Natsumi Sue spielte Felix Mendelsohn Bartholdy in der Ev. Friedenskirche

Man sieht das Spinnrad förmlich schwirren, wenn Natsumi Sue am Klavier das „Spinnerlied“ Op. 67 Nr. 4 von Felix Mendelsohn Bartholdy spielt. Die Töne wirbeln durch den Raum und das virtuose Spiel Natsumi Sues begeistert die zahlreich erschienenen Musikinteressierten in der Ev. Friedenskirche. Die in Osaka geborene und nun in Münster lebende und studierende Pianistin hat das kleine Stück spontan in ihr Konzertprogramm aufgenommen. Sie erzählt dazu, dass sie als junges Mädchen dieses Stück einmal bei einem Wettbewerb spielen musste. Jetzt, wo sie sich intensiver mit der Musik Felix Mendelsohn Bartholdys befasst hat, spielt sie das Stück aus den „Liedern ohne Worte“ mit anderer Motivation.

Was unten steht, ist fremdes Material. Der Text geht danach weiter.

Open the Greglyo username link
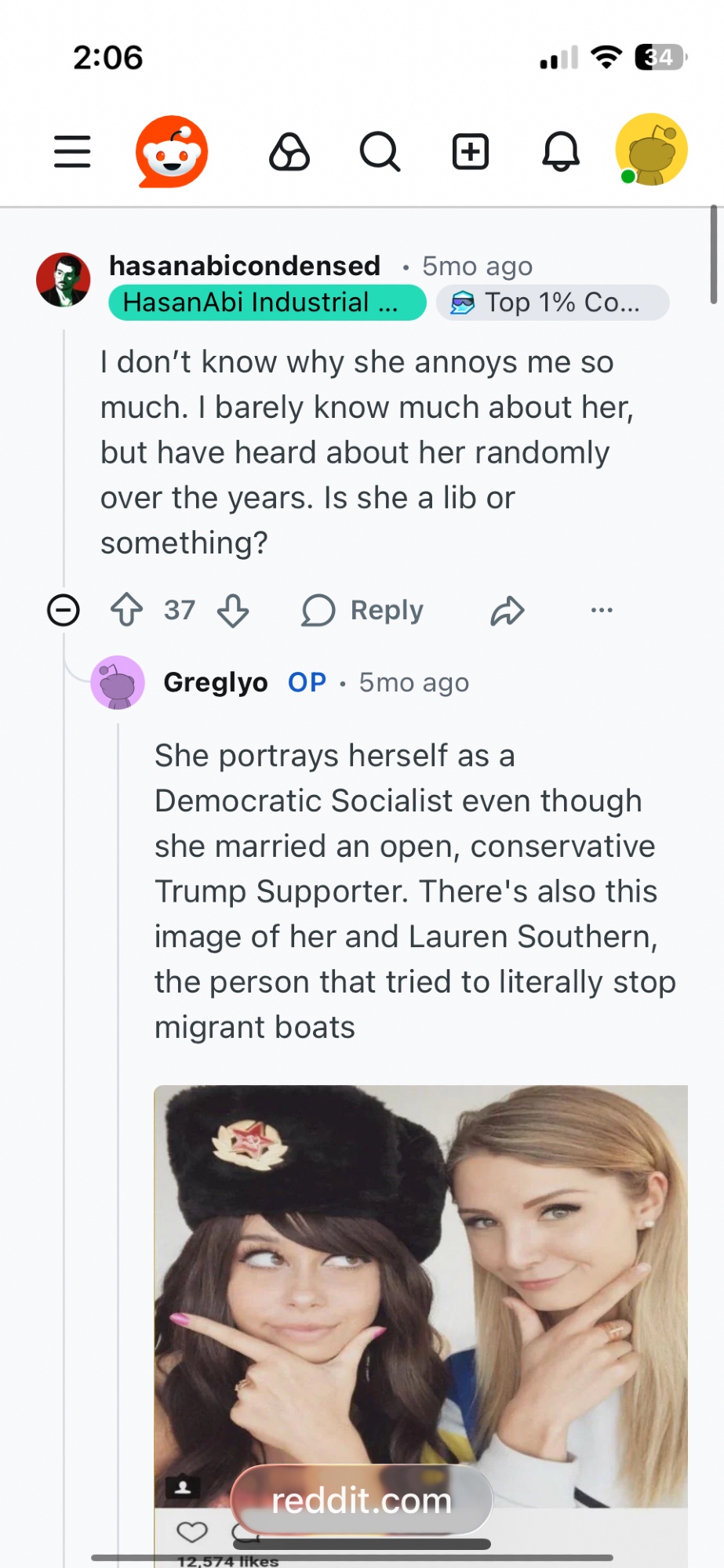724x1568 pixels. 216,682
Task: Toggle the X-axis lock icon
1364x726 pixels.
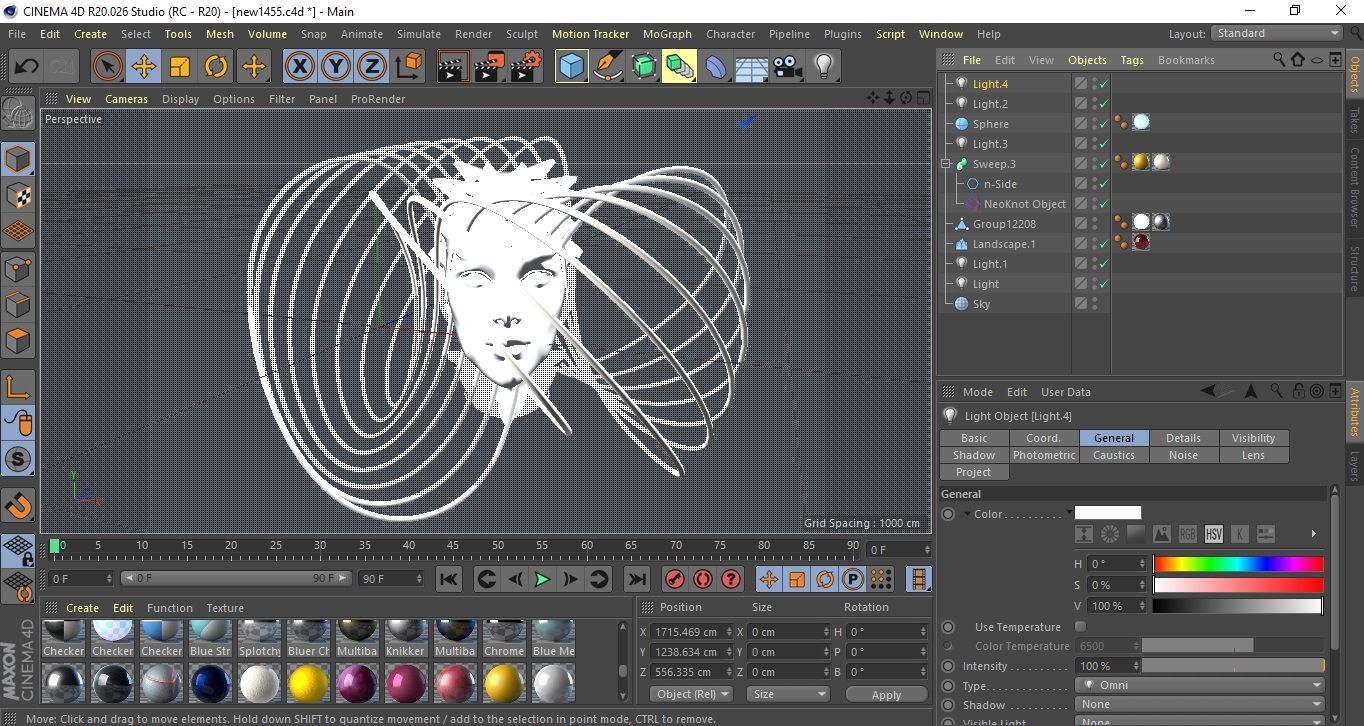Action: pos(299,67)
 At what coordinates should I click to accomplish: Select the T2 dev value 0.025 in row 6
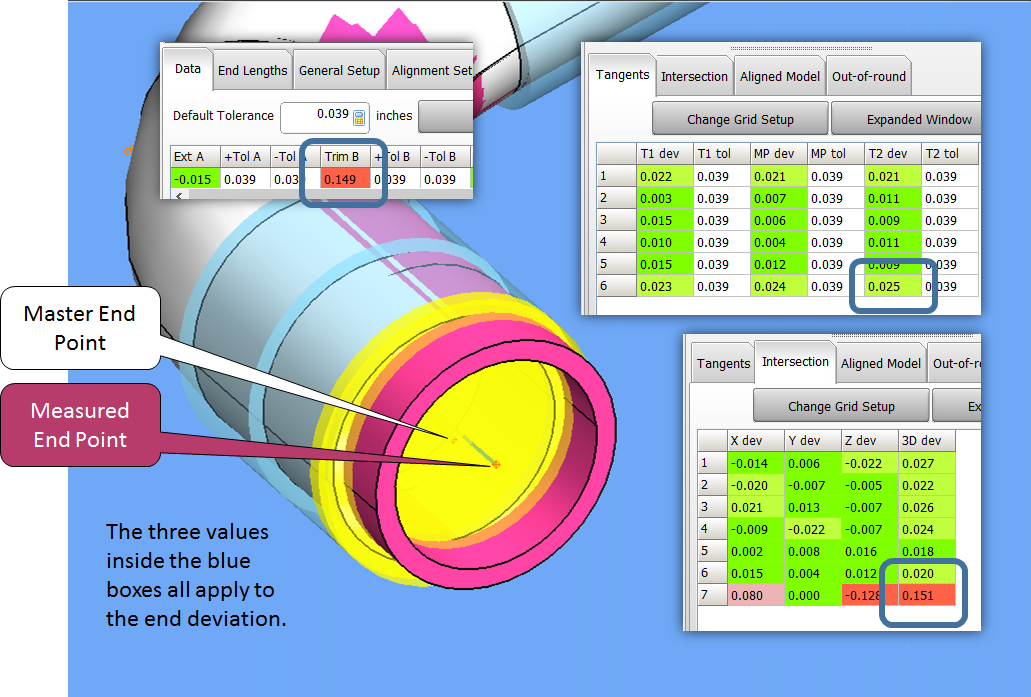(x=892, y=285)
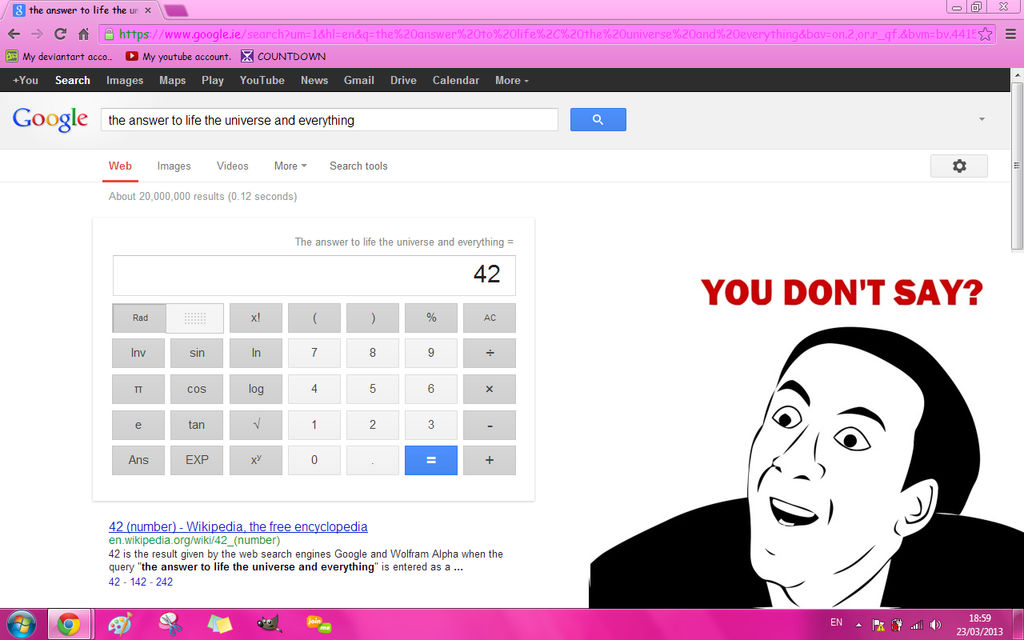
Task: Switch to the Images search tab
Action: pos(173,166)
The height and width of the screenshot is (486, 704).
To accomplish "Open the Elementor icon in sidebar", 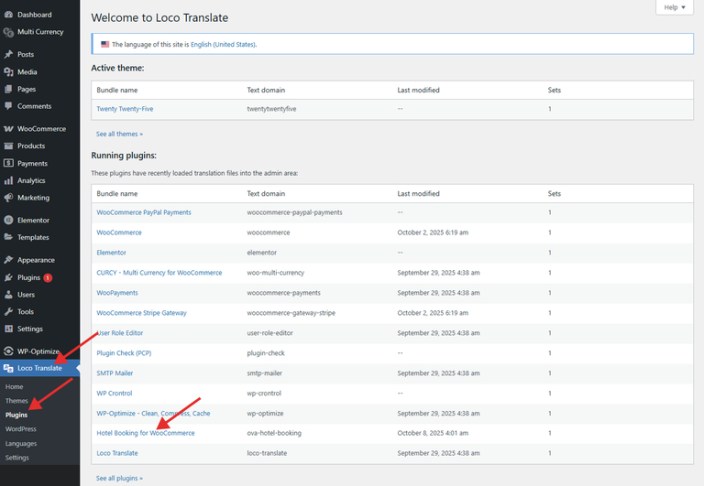I will 8,220.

Die Zuhörerinnen und Zuhörer erlebten einen besonderen Klavierabend in der kleinen Kirche am Erlenbusch. Eröffnet wurde das Konzert mit Op. 19 Nr. 4 aus dem ersten Heft der „Lieder ohne Worte“. Natsumi Sue erläutert dazu, dass das aus acht Heften bestehende Klavierwerk ein Lebensprojekt Mendelsohn Bartholdys war. Die ersten der insgesamt 48 Stücke schrieb der gerade Mal 20jährige Komponist, die 12 letzten Stücke erschienen posthum, nachdem Mendelsohn Bartholdy mit nur 38 Jahren gestorben war. Manche bekannten Titel wie das „Spinnerlied“ stammen nicht vom Komponisten. Das„Venetianische Gondellied“ Op. 30 Nr. 6, mit dem Natsumi Sue zu einer musikalischen Venedigreise einlud, hat Mendelsohn Bartholdy selbst so bezeichnet. Formal sind die Musikstücke tatsächlich kleine Lieder. Natsumi Sue zeigte an ihnen nicht nur ihre kunstfertige Seite, sondern überzeugte auch mit ihrer einfühlsamen Interpretation dieser poetischen Miniaturen.

Die junge Pianistin erzählt, dass sie die Werke Felix Mendelsohn Bartholdys für sich neu entdeckt hat, seit sie im Rahmen eines NRW-Landesprogramms Schülerinnen und Schülern der Steverschule Musik jüdischer Komponisten nahebrachte. Mit ihrem Konzertprogramm will sie mehr Menschen für Mendelsohn Bartholdys Musik begeistern. Neben einigen der „Lieder ohne Worte“ spielte Natsumi Sue die ersten beiden Sätze aus der Klaviersonate Fantasie Op. 28. Zweifelloser Höhepunkt des Konzerts waren aber die „Variations Sérieuses“ Op. 54, die zu den kompositorischen Meisterwerken Mendelsohn Bartholdys gehören. Für den lang anhaltenden Applaus bedankte sich Natsumi Sue mit Chopins Nocturne Nr. 20 als Zugabe.